The internal symposia are held once a term and allow scholars from diverse disciplines to share their work with other students. Organised by the Gates Scholars Council which is run by students, they are informal and interactive. The Council holds its AGM this weekend and next month elections will be held for most of the Council posts.

The Council organises a number of events during the academic year, most of which are open to the wider academic community at Cambridge. They include a Distinguished Lecture Series. Confirmed so far for this term are Roger Glass, deputy director of the US National Institutes for Health and head of their international programmes, and Professor Michael Scharf, Director of the Frederick K. Cox International Law Center and Director of the Cox Center War Crimes Research Office. Professor Scharf served as a member of the elite international team of experts that provided training to the judges and prosecutors of the Iraqi Special Tribunal and has twice been nominated for the Nobel Peace Prize.

The Council also organises social events for scholars, including settling in activities for this year’s 150 new scholars. The last of these events is a black tie cruise up the Thames which will take place on 18th October.

Rachel Pike, outgoing chair of the Gates Scholars Council, says: “The internal symposia are informal and interactive and provide students with a great opportunity to talk about real world issues with up-and-coming experts. All the Council’s activities are designed to bring scholars from different disciplines together to propose solutions to the pressing problems facing the world today. We bring the historical perspective of the humanities, the precision and technology of the sciences, and the creative approach of the arts. Our diversity, both in terms of the disciplines we represent and in terms of our international perspective, is our strength. We have the great opportunity to interact and build relationships with one another, and we have the obligation to apply what we learn from these relationships to our work.”

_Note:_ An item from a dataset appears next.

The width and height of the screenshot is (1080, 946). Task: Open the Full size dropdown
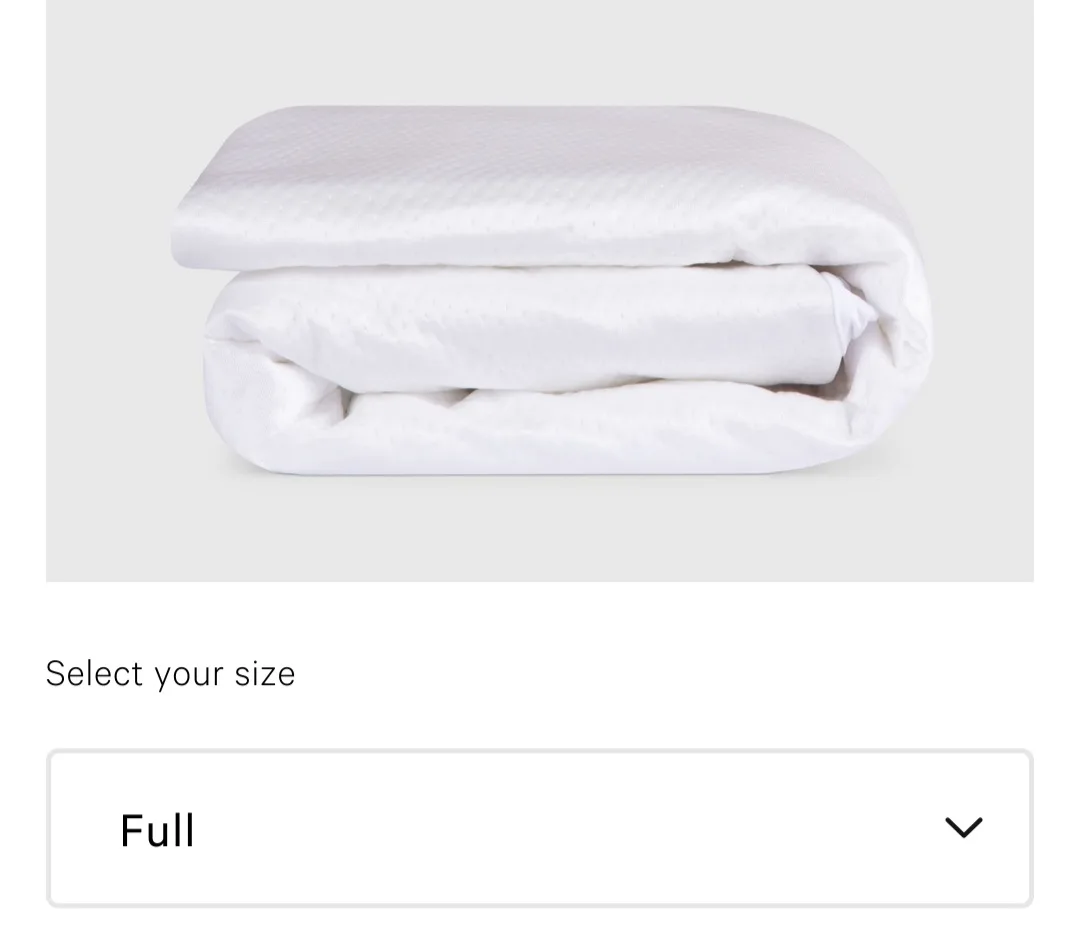pos(539,827)
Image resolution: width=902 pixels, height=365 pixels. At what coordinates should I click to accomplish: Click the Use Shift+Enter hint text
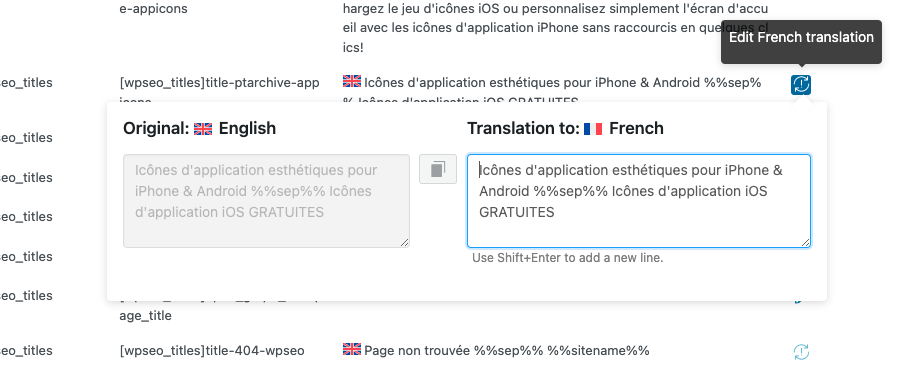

There are currently around 250 Gates scholars studying at Cambridge and some 828 scholars from 85 different countries have been on the scholarship programme since 2001. The scholarships were established in 2000 by the Bill & Melinda Gates Foundation to enable outstanding graduate students from outside the United Kingdom to study at the University.

The internal symposium is on 14th October at 6:00-7:30pm in the Gates room at the University Centre, Mill Lane.